Nicole Lamb-Hale...was recently confirmed as Obama's Assistant Secretary of Commerce for Manufacturing. Ms. Lamb-Hale's job is to represent U.S. manufacturers to the world -- although as a bankruptcy attorney she has no real experience in the manufacturing industry. In fact, her primary qualification appears to be that she went to law school with the President.

According to the National Association of Manufacturers, this vital segment of our economy lost nearly 2 million jobs over the 19-month period between December 2007 and July 2009, with additional job losses forecast for 2010.

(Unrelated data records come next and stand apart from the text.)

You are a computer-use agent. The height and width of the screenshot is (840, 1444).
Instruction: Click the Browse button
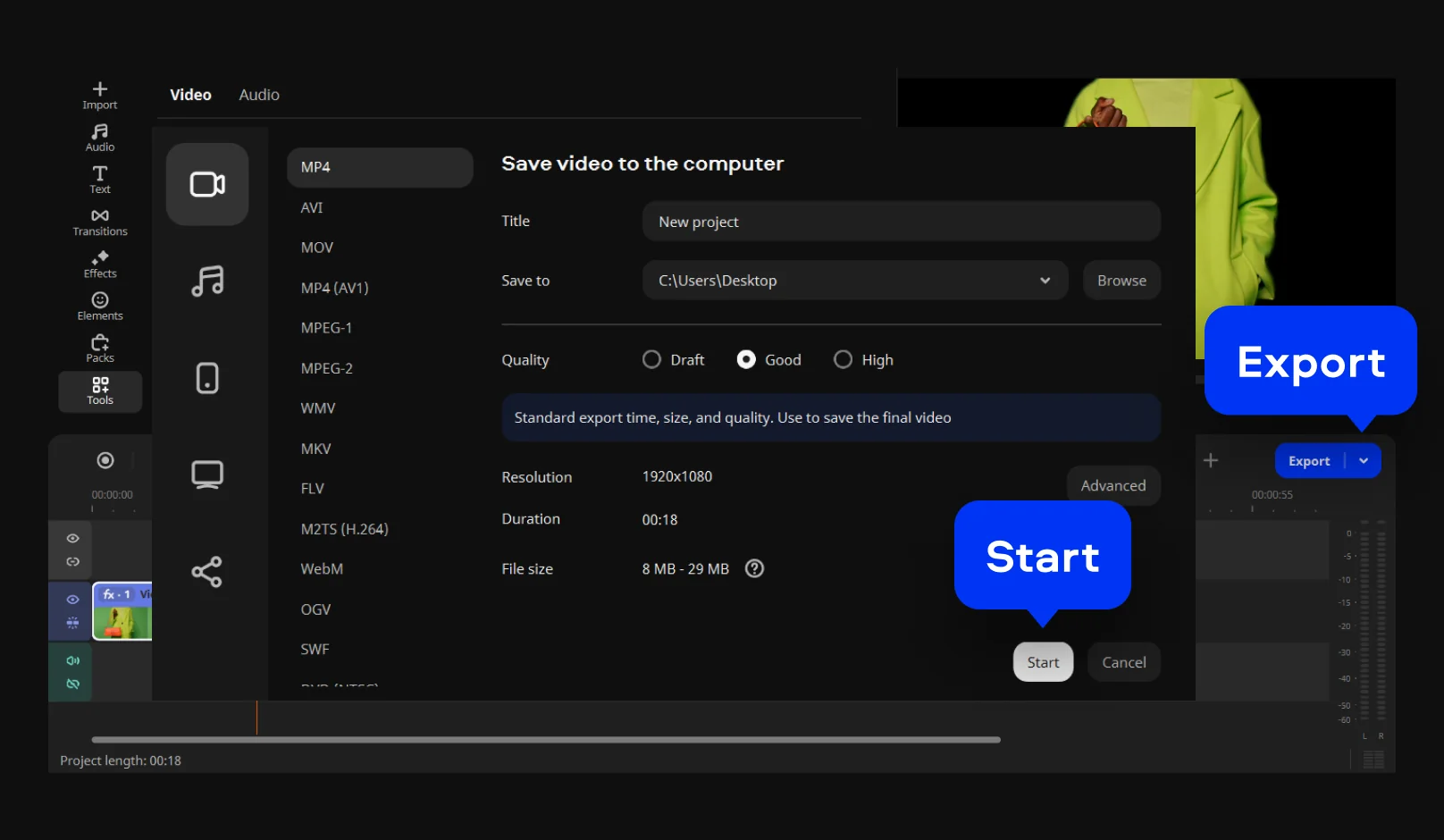point(1121,281)
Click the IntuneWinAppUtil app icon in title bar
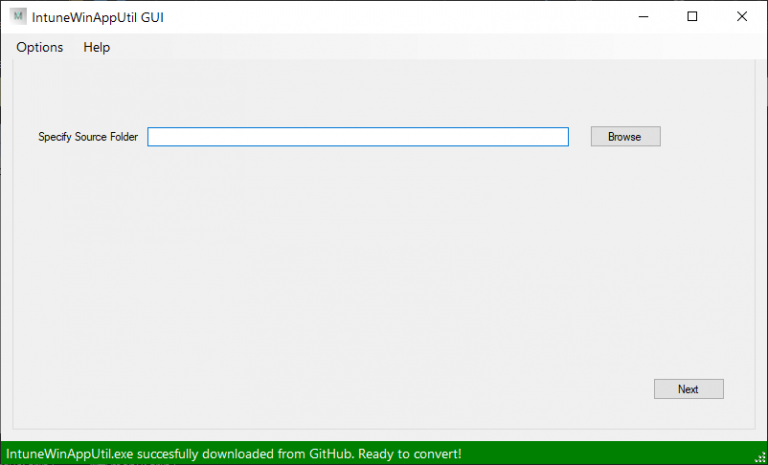This screenshot has width=768, height=465. (18, 17)
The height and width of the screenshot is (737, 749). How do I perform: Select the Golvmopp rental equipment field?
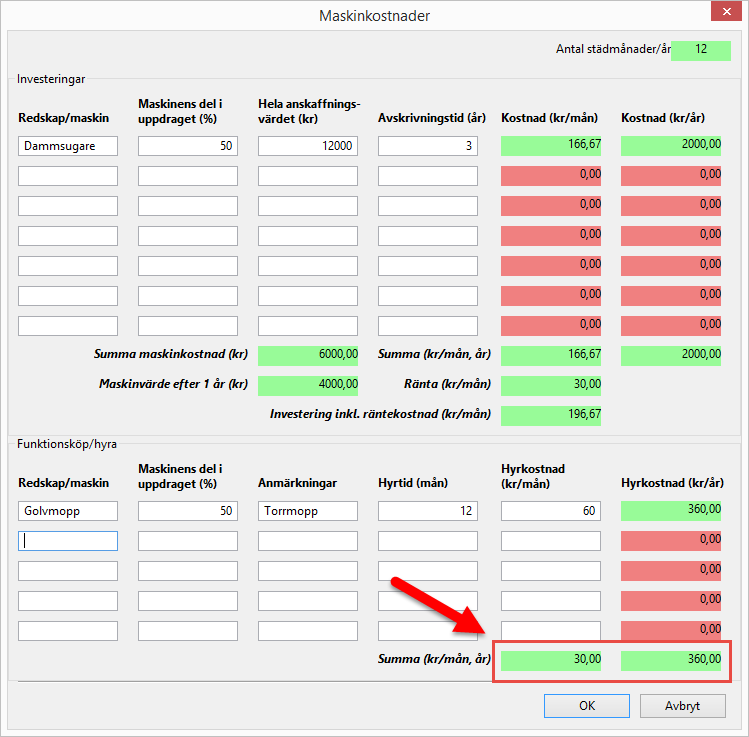pos(68,511)
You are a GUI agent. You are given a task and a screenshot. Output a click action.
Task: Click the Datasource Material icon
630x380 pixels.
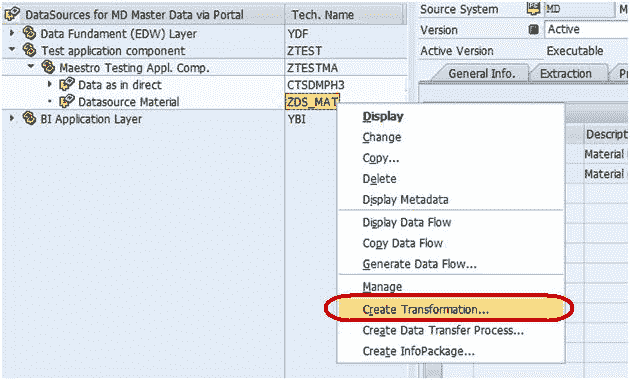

Given the immense challenges U.S. manufacturers are facing, what kind of message does a President send when he puts a bankruptcy lawyer in charge of the manufacturing sector? It's comparable to appointing a tax cheat to run the Treasury... oh... wait... never mind.

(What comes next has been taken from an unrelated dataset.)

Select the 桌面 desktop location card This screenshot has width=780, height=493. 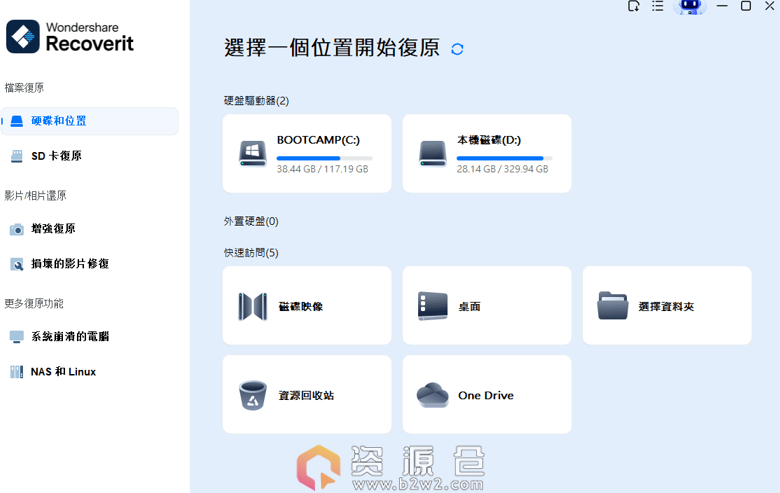point(486,306)
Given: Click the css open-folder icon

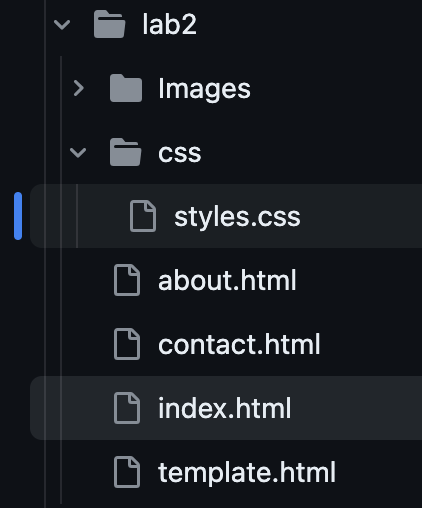Looking at the screenshot, I should tap(125, 152).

Speaking of taxes, Obama's appointment of Mary L. Smith as Assistant Attorney General for the Department of Justice's tax division is another troubling choice. Smith has been nominated for one of the most important tax policy positions in Washington -- despite the fact that she has no prior experience in tax law.

Not only does Smith lack a degree in her field and relevant experience with IRS tax cases, she admitted during her Congressional testimony that she personally hasn't tried a tax case in her life -- ever. Smith also acknowledged under questioning that she hasn't taken any continuing legal education classes on tax-law issues, either. This is the person who is supposed to head up the Justice Department's tax division?

William R. Barker said...

http://www.telegraph.co.uk/finance/financetopics/financialcrisis/7252288/Greece-loses-EU-voting-power-in-blow-to-sovereignty.html

The council of EU finance ministers said Athens must comply with austerity demands by March 16 or lose control over its own tax and spend policies altogether. It if fails to do so, the EU will itself impose cuts under the draconian Article 126.9 of the Lisbon Treaty in what would amount to economic suzerainty.

While the symbolic move to suspend Greece of its voting rights at one meeting makes no practical difference, it marks a constitutional watershed and represents a crushing loss of sovereignty.